> WHAT IS NEEDED:
Every line of the material must be restated exactly, though not its pictures.

> MATERIAL FOR THE TASK:

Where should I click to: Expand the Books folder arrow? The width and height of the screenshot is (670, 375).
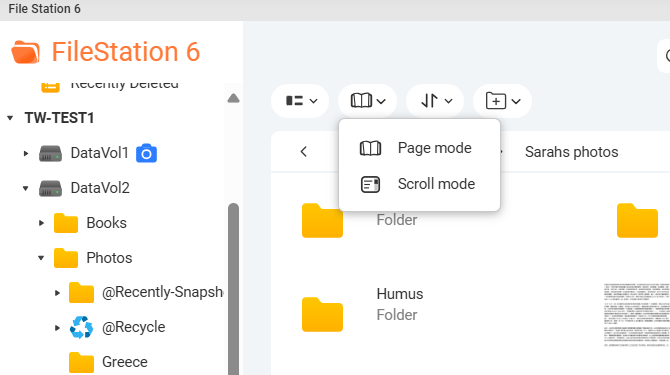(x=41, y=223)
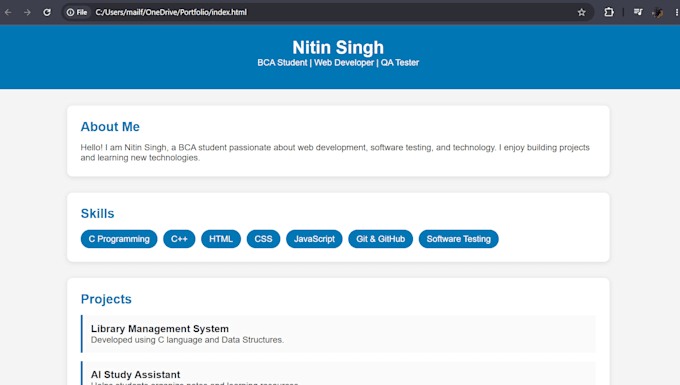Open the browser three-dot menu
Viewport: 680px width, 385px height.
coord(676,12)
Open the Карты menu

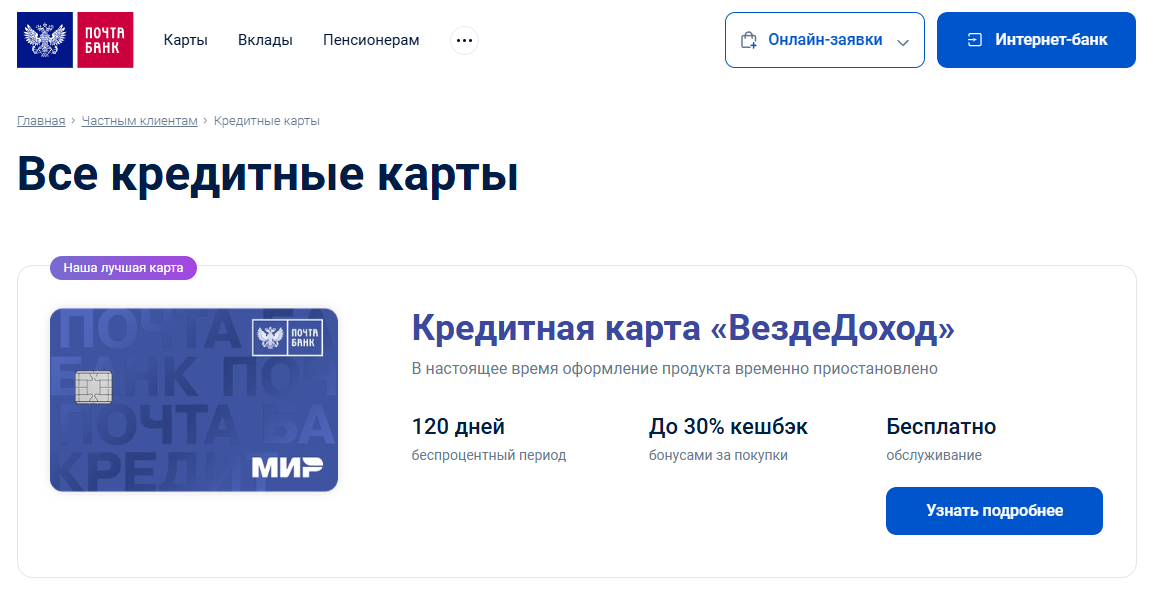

> TASK RESPONSE:
Where should I click to: Expand the Books folder arrow? The width and height of the screenshot is (670, 375).
(x=41, y=223)
Open the browser three-dot menu
Viewport: 680px width, 385px height.
coord(676,12)
Open the Карты menu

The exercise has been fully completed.